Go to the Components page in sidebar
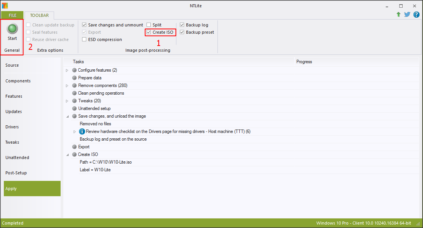423x228 pixels. [x=18, y=81]
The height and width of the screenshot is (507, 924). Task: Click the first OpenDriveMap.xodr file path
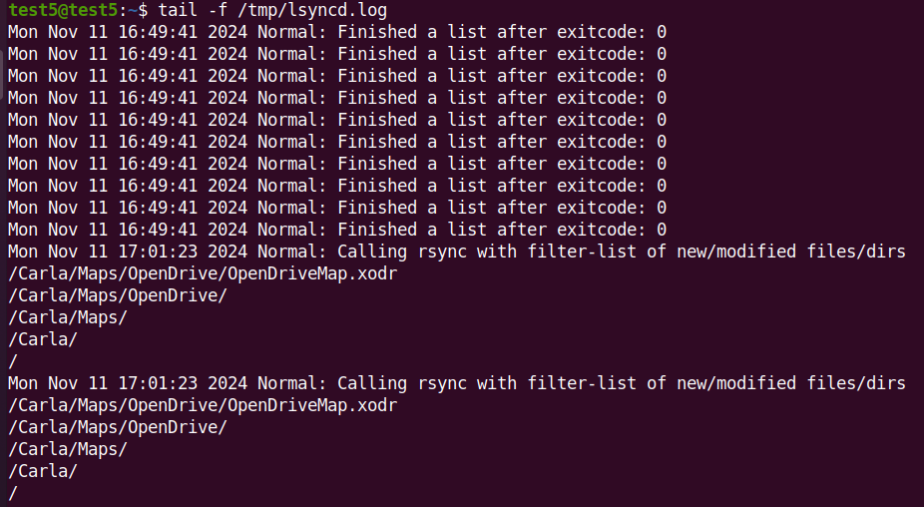click(x=202, y=273)
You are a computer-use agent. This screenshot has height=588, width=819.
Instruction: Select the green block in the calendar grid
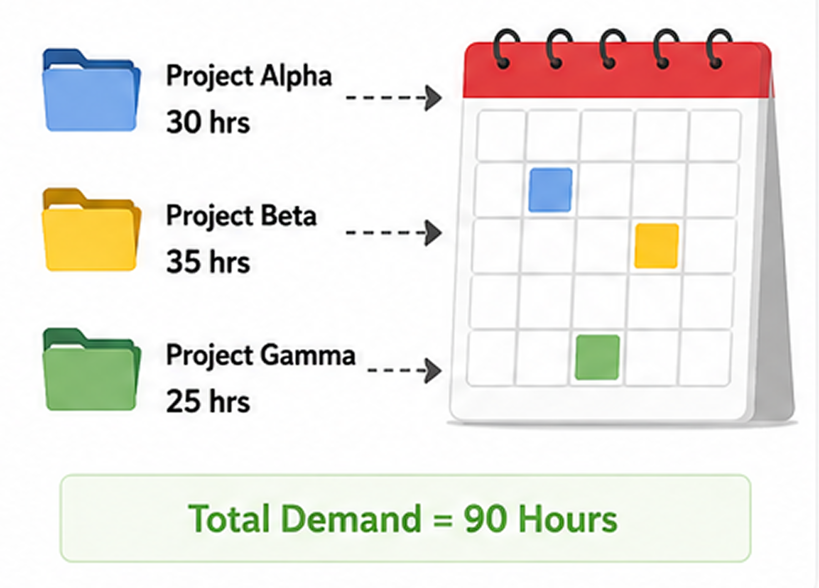click(597, 357)
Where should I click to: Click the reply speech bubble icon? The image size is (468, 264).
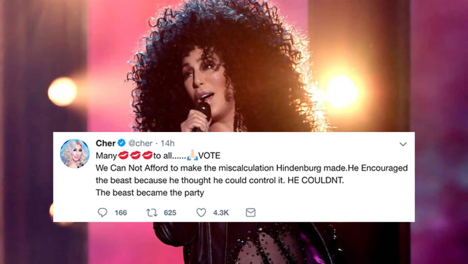[x=102, y=213]
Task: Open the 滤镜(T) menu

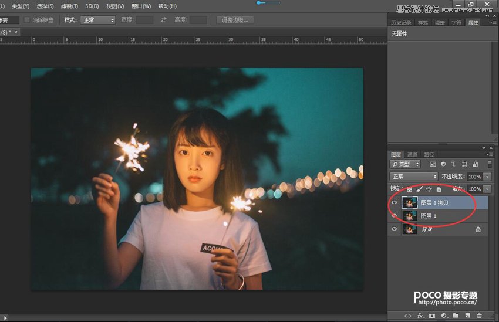Action: [x=70, y=6]
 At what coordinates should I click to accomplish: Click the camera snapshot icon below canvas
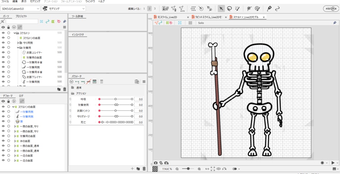[155, 163]
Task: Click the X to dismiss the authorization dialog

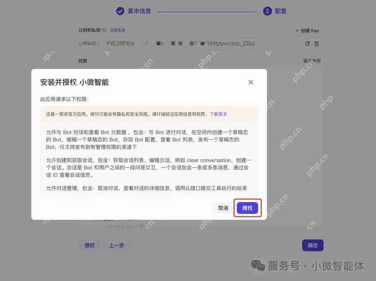Action: coord(251,82)
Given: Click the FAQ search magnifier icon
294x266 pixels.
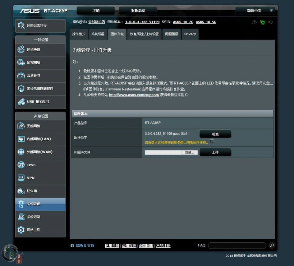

Problem to solve >> Working from the records above, reproduce exactly the lines from the one with "Task: Click the X" through the last line, without the pictures.

Solution to this problem >>
Task: Click the X to dismiss the authorization dialog

Action: coord(251,82)
Given: Click the FAQ search magnifier icon
294x266 pixels.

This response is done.